DIRECTIONS:
Rewrite the data below, changing every "GUI agent" to "screen agent" and leaving everything else unchanged.

Collected data entries:
####################

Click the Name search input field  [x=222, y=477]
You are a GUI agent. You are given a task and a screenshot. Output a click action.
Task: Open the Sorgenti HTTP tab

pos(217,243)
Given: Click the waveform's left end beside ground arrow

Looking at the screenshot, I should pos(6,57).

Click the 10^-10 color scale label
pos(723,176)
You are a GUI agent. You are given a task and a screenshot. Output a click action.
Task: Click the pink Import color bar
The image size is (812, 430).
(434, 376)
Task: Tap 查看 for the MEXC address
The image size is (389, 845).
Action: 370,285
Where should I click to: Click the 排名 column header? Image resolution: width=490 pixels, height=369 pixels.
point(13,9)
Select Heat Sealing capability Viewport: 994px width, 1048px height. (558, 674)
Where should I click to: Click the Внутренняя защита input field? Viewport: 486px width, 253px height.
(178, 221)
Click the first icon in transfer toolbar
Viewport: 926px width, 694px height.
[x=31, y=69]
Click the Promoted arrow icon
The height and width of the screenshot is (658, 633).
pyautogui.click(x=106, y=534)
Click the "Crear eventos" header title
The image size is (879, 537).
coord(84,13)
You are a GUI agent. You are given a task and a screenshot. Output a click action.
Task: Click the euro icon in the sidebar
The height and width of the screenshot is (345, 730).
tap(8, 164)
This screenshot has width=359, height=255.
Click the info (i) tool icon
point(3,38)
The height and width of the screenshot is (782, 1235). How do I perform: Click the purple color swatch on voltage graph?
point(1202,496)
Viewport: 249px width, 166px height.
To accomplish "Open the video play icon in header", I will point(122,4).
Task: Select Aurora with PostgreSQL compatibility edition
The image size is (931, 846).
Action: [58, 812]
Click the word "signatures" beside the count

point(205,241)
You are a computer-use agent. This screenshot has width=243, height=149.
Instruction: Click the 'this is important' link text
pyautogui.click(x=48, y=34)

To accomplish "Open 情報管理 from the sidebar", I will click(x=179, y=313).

####################

RESPONSE:
Click the Name search input field  [x=222, y=477]
You are a screen agent. You are given a task and a screenshot. Output a click action.
Task: Open the Sorgenti HTTP tab

pos(217,243)
Given: Click the waveform's left end beside ground arrow

Looking at the screenshot, I should pos(6,57).

Click the 10^-10 color scale label
pos(723,176)
You are a screen agent. You are given a task and a screenshot. Output a click action.
Task: Click the pink Import color bar
The image size is (812, 430).
(434, 376)
Task: Tap 查看 for the MEXC address
The image size is (389, 845).
Action: 370,285
Where should I click to: Click the 排名 column header? Image resolution: width=490 pixels, height=369 pixels.
point(13,9)
Select Heat Sealing capability Viewport: 994px width, 1048px height. (558, 674)
Where should I click to: Click the Внутренняя защита input field? Viewport: 486px width, 253px height.
(178, 221)
Click the first icon in transfer toolbar
Viewport: 926px width, 694px height.
[x=31, y=69]
Click the Promoted arrow icon
The height and width of the screenshot is (658, 633).
pyautogui.click(x=106, y=534)
Click the "Crear eventos" header title
The image size is (879, 537).
coord(84,13)
You are a screen agent. You are given a task and a screenshot. Output a click action.
Task: Click the euro icon in the sidebar
The height and width of the screenshot is (345, 730).
tap(8, 164)
This screenshot has width=359, height=255.
Click the info (i) tool icon
point(3,38)
The height and width of the screenshot is (782, 1235). How do I perform: Click the purple color swatch on voltage graph?
point(1202,496)
Viewport: 249px width, 166px height.
To accomplish "Open the video play icon in header", I will point(122,4).
Task: Select Aurora with PostgreSQL compatibility edition
The image size is (931, 846).
Action: [58, 812]
Click the word "signatures" beside the count

point(205,241)
You are a computer-use agent. This screenshot has width=243, height=149.
Instruction: Click the 'this is important' link text
pyautogui.click(x=48, y=34)

To accomplish "Open 情報管理 from the sidebar", I will click(x=179, y=313).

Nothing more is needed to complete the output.